My (now) boyfriend has been such a blessing to me in the midst of all that is going on in the world. He shares my values, makes me laugh, has deep insights and wisdom, is kind and emotionally available, and his energy complements mine. Where I’m expressive and extroverted, he is introspective and poised. His sense of structure brings balance to my spontaneity. But most profoundly, we have found incredible grace in the way that our beholding one another draws us more deeply into receiving God’s loving gaze.

When I bring up my growing affection for my boyfriend in prayer, the Lord continues to encourage me to receive His embrace when I am in my boyfriend’s arms. To allow each expression of love to be one that reminds me of God’s love for me. I feel very aware that this consolation is truly a gift. Not something I earned or that I became “good enough” for God to give me. Simply gift. In prayer, I continue to stay with the grace of taking things one day at a time and thanking God for the daily blessing I find in him.

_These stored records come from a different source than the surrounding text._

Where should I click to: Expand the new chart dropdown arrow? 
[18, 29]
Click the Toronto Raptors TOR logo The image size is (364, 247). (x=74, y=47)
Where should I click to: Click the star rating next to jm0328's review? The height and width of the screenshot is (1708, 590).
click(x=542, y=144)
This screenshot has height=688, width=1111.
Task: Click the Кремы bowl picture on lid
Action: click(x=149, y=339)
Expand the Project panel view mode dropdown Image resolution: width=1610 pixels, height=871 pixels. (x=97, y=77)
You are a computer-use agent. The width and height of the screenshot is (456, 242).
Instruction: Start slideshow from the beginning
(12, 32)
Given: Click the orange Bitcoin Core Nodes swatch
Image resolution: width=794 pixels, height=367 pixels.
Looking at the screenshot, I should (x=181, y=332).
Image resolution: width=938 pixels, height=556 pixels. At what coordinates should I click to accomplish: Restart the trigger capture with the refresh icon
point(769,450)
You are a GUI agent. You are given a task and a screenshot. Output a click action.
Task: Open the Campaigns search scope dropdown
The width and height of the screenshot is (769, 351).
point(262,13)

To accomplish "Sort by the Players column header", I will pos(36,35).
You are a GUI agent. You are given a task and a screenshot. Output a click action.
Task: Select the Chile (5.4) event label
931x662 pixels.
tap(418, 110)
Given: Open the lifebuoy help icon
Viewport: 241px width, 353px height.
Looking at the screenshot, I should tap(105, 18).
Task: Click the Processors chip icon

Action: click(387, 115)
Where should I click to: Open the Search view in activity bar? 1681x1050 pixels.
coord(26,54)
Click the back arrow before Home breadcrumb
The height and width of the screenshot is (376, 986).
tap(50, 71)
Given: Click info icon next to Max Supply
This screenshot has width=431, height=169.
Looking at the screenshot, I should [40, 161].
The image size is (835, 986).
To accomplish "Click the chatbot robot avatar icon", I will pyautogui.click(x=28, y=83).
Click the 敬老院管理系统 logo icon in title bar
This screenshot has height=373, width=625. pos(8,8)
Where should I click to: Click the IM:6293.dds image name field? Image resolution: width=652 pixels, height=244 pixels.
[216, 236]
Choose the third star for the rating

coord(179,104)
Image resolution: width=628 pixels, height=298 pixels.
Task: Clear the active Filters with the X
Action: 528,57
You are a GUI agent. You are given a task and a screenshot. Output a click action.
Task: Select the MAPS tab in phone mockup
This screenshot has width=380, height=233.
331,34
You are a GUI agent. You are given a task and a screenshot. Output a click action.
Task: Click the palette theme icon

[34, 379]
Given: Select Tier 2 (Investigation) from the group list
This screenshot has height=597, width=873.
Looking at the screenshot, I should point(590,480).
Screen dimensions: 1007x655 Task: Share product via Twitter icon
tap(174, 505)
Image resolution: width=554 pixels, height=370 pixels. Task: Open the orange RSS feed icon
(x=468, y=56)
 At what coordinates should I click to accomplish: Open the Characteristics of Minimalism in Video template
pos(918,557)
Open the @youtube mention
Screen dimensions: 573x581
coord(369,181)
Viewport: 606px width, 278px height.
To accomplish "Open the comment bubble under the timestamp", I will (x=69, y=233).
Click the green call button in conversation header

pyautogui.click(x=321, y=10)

St. Teresa of Calcutta’s feast day is September 5th, and I am drawn to contemplate her life as I conclude my reflection. She is my Confirmation Saint. Her life was one of deep trust in God’s provision and quenching the thirst of Christ from the Cross through small acts done with great love. In my own life, as the uncertainty of this pandemic, the election season, civil unrest in the country, and economic instability all loom forebodingly, I take comfort in Teresa’s wisdom. She didn’t set out to solve large problems all by herself. She loved the next person in front of her as she loved Christ. One person at a time, one day at a time.

How might you be invited to receive God’s loving and reassuring gaze during this continuing season of uncertainty? In what ways are you called to do small things with great love? How have you noticed God’s gentle, tender provision lately?